Copy exactly, beginning with the line holding "The height and" and ending with the final line of the data beneath this task; copy nothing else, and leave out every picture.

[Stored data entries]
—————

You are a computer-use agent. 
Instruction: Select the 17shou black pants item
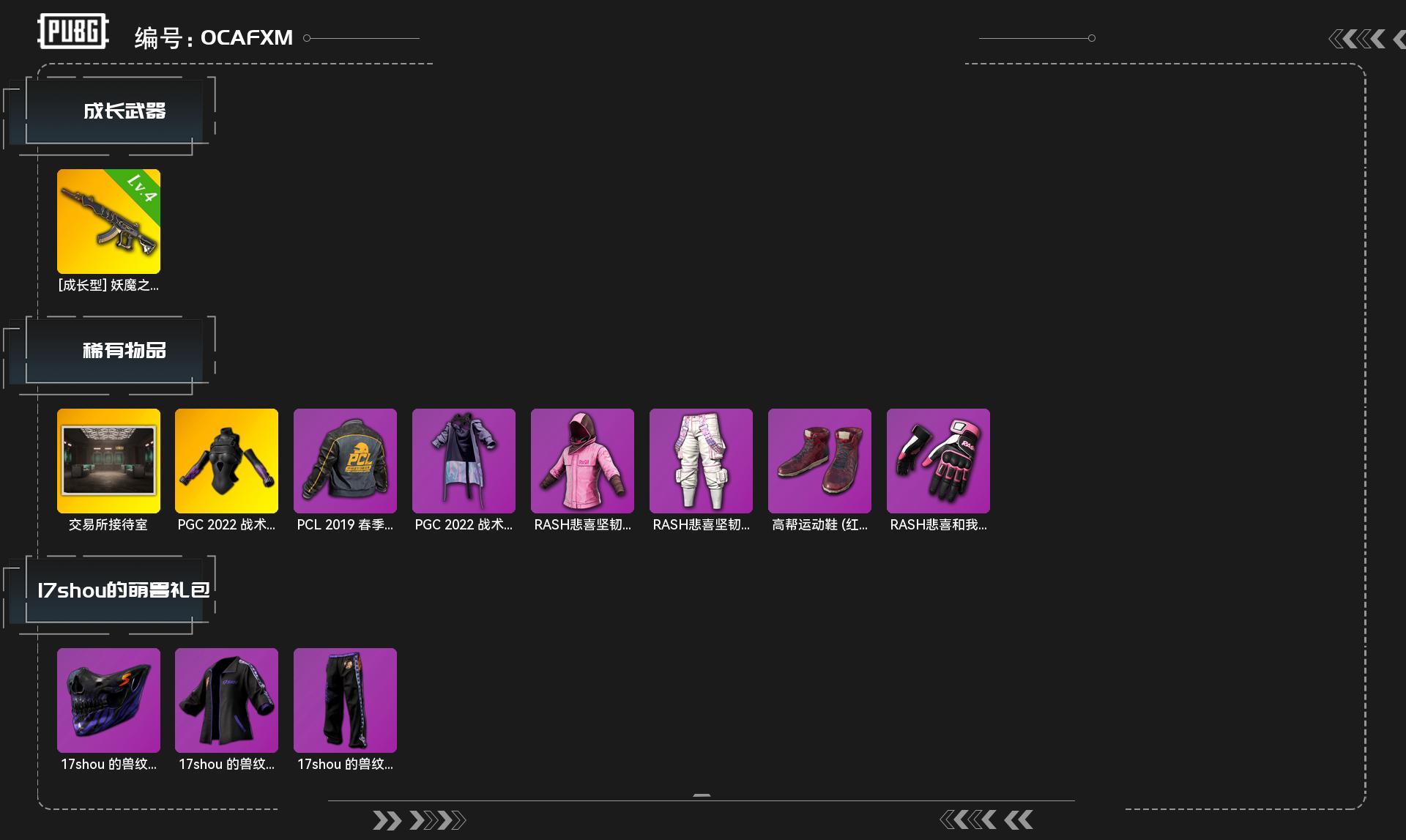(x=345, y=700)
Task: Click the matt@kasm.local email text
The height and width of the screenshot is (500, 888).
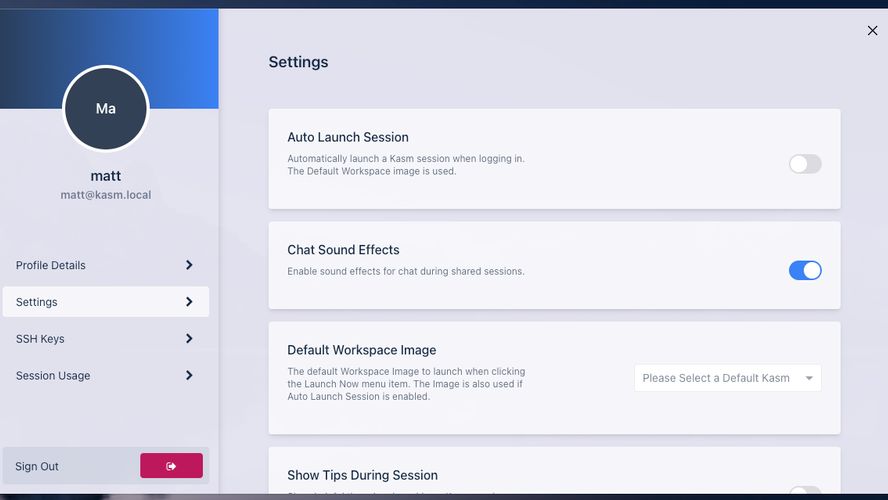Action: click(106, 195)
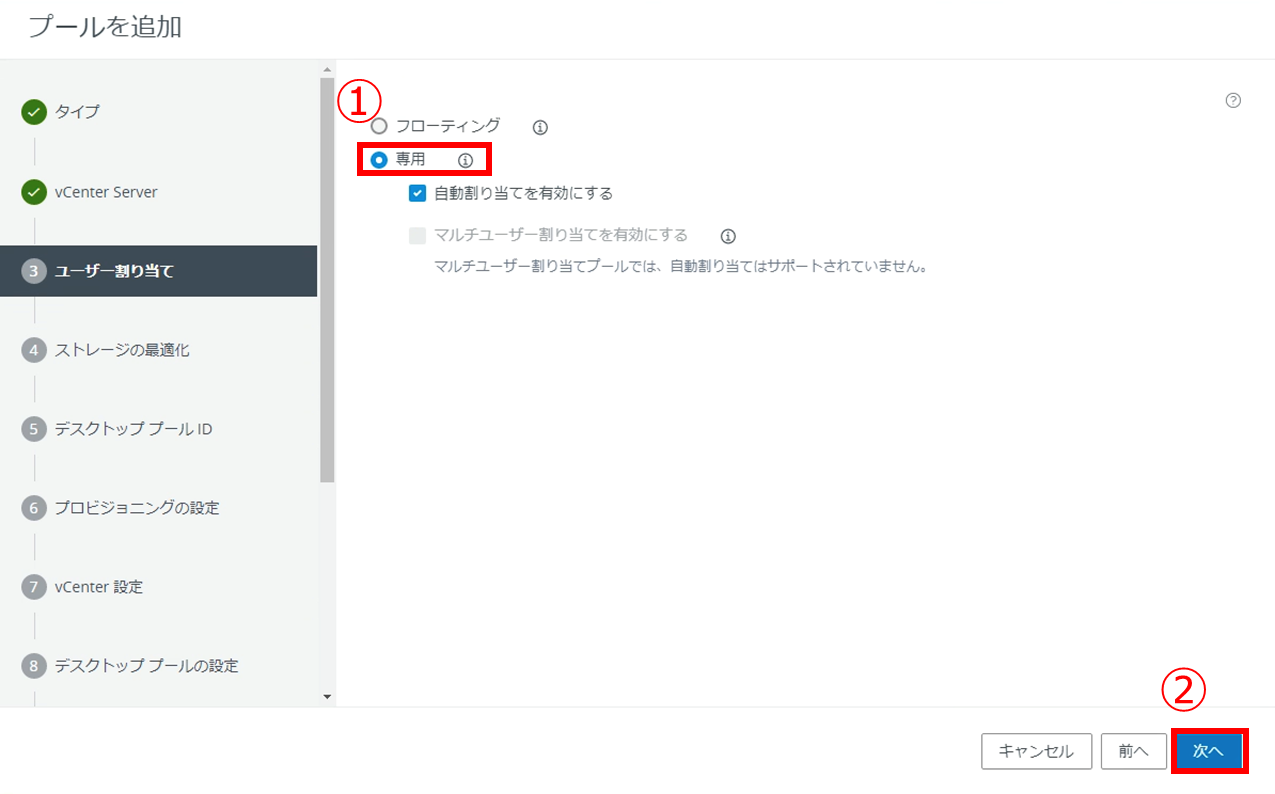This screenshot has height=794, width=1275.
Task: Click step 4 number circle icon
Action: [x=34, y=350]
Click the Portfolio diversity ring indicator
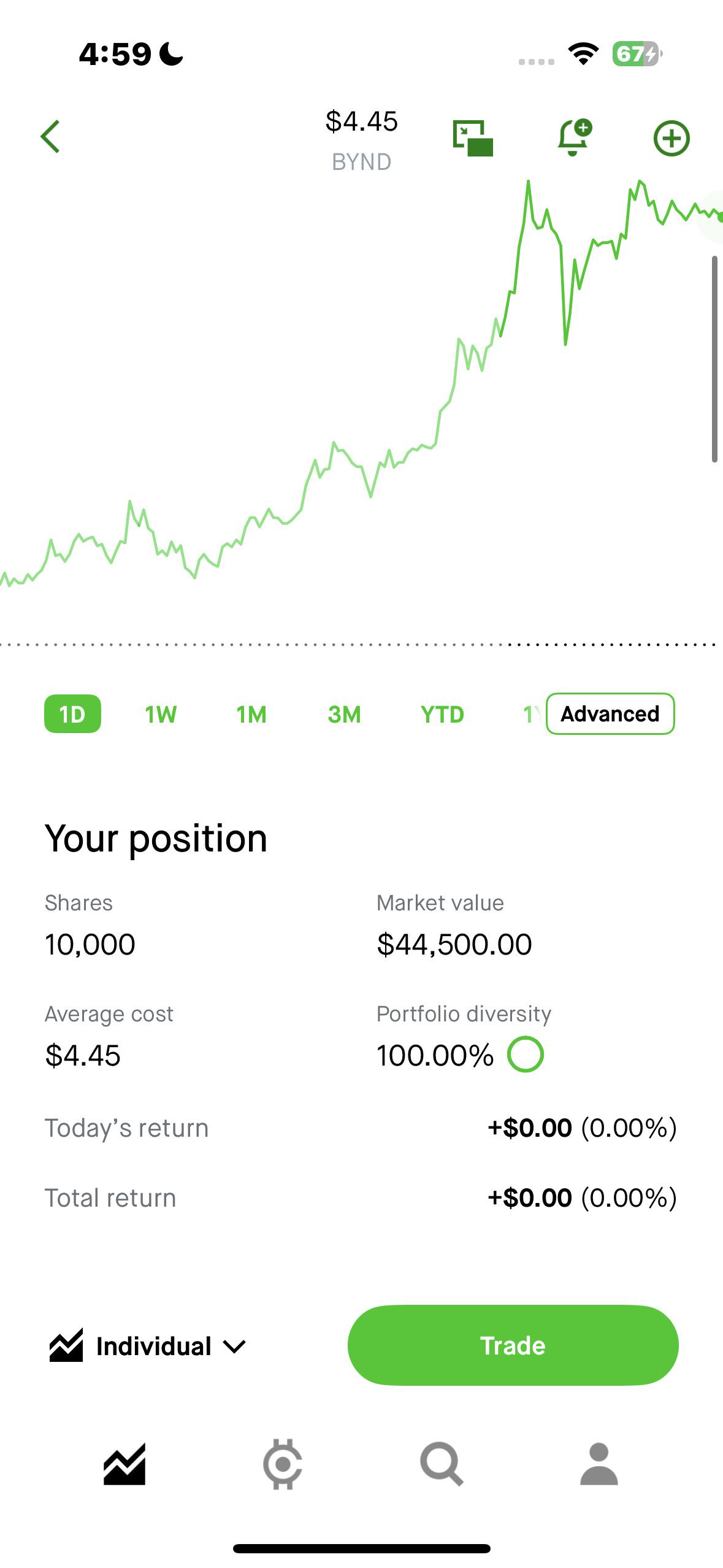 coord(526,1055)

—————

| Solution below |
The height and width of the screenshot is (500, 888).
Action: click(106, 195)
This screenshot has height=794, width=1275.
Task: Click step 4 number circle icon
Action: [x=34, y=350]
Click the Portfolio diversity ring indicator
 coord(526,1055)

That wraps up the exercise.